Debajo de San Juan está Mendoza, eje actual de los vinos argentinos y territorio histórico del Malbec. Arriba de sus valles y laderas, la cordillera alcanza sus máximas alturas. Valles de altura, como Uco, acogen las vidas bajo la tutela permanente de los picos nevados del Cordón del Plata y del Volcán Tupungato.

Un solo horizonte

Horizonte sin fin en la Patagonia.

Más hacia el sur están Neuquén y Río Negro (en la Patagonia), donde una vez la cordillera fue majestuosa, antes de desmoronarse y confundirse con la inmensidad en un solo horizonte. Estas dos zonas sorprenden con sus vinos frescos y armoniosos, en especial los elaborados con la uva Pinot Noir.

Al otro lado de la cordillera, en Chile, donde la colonización española también instauró la cultura del vino a partir del siglo XVI, no hay valle que se libre de la influencia compartida de la Cordillera de los Andes y el Océano Pacífico. Esto hace que, en general, la geografía chilena se divida en tres zonas claramente demarcadas: litoral, interior y montaña.

Las cimas del Aconcagua

En el norte chileno, desde Coquimbo hasta Limarí y Choapa, se logran vinos delicados, tanto tintos como blancos. Más hacia el sur, y recostada contra el cerro, está la región de Aconcagua, en el centro del país austral, reconocida por sus opulentos Cabernet Sauvignon y Syrah. Casi en línea paralela hacia el oeste, y remontando la llamada Cordillera de la Costa, surgen pequeños paraísos como Casablanca, San Antonio y Leyda, aptos para prodigar algunos de los blancos más finos del mundo.

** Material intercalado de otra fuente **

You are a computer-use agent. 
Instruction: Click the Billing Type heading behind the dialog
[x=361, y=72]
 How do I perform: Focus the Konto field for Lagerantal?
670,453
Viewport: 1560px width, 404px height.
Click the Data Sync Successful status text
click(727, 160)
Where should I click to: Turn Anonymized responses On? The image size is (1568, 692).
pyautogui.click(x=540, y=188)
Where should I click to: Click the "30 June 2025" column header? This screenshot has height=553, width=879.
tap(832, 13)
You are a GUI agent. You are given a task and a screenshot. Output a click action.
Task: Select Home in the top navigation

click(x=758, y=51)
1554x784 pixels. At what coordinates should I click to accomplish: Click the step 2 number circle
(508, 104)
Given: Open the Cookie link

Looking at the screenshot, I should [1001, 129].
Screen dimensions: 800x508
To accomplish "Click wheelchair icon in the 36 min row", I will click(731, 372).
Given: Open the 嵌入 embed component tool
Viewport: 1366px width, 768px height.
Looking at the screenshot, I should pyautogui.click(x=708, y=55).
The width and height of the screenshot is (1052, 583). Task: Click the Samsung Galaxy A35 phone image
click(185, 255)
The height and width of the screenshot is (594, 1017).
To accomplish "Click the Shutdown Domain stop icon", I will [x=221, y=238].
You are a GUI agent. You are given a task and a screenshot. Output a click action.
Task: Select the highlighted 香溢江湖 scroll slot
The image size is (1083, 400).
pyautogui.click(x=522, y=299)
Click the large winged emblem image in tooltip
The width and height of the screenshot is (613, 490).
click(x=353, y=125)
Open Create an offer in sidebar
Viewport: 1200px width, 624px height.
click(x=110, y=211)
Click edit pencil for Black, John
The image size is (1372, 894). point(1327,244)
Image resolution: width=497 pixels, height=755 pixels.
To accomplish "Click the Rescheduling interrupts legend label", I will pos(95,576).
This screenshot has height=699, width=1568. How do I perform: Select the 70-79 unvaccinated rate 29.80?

En los alrededores de Santiago y hacia el sur, el valle central ha tallado su propia leyenda con zonas claramente demarcadas como Maipo, Cachapoal, Colchagua, Curicó y Maule, ideales para cepas tintas como Cabernet Sauvignon, Carménère y Syrah.

Hacia los confines

Y en el extremo sur, nuevos distritos, como Itata, Bio Bio y Malleco, desafían las lluvias y los vientos, en un horizonte sin fin, para entregar uvas de gran personalidad.

En suma, la topografía austral, tallada por la imponente cordillera del vino, crea un paisaje para nunca olvidar, especialmente cuando su espíritu logra incrustarse en cada botella abierta y en cada copa que se levanta para brindar.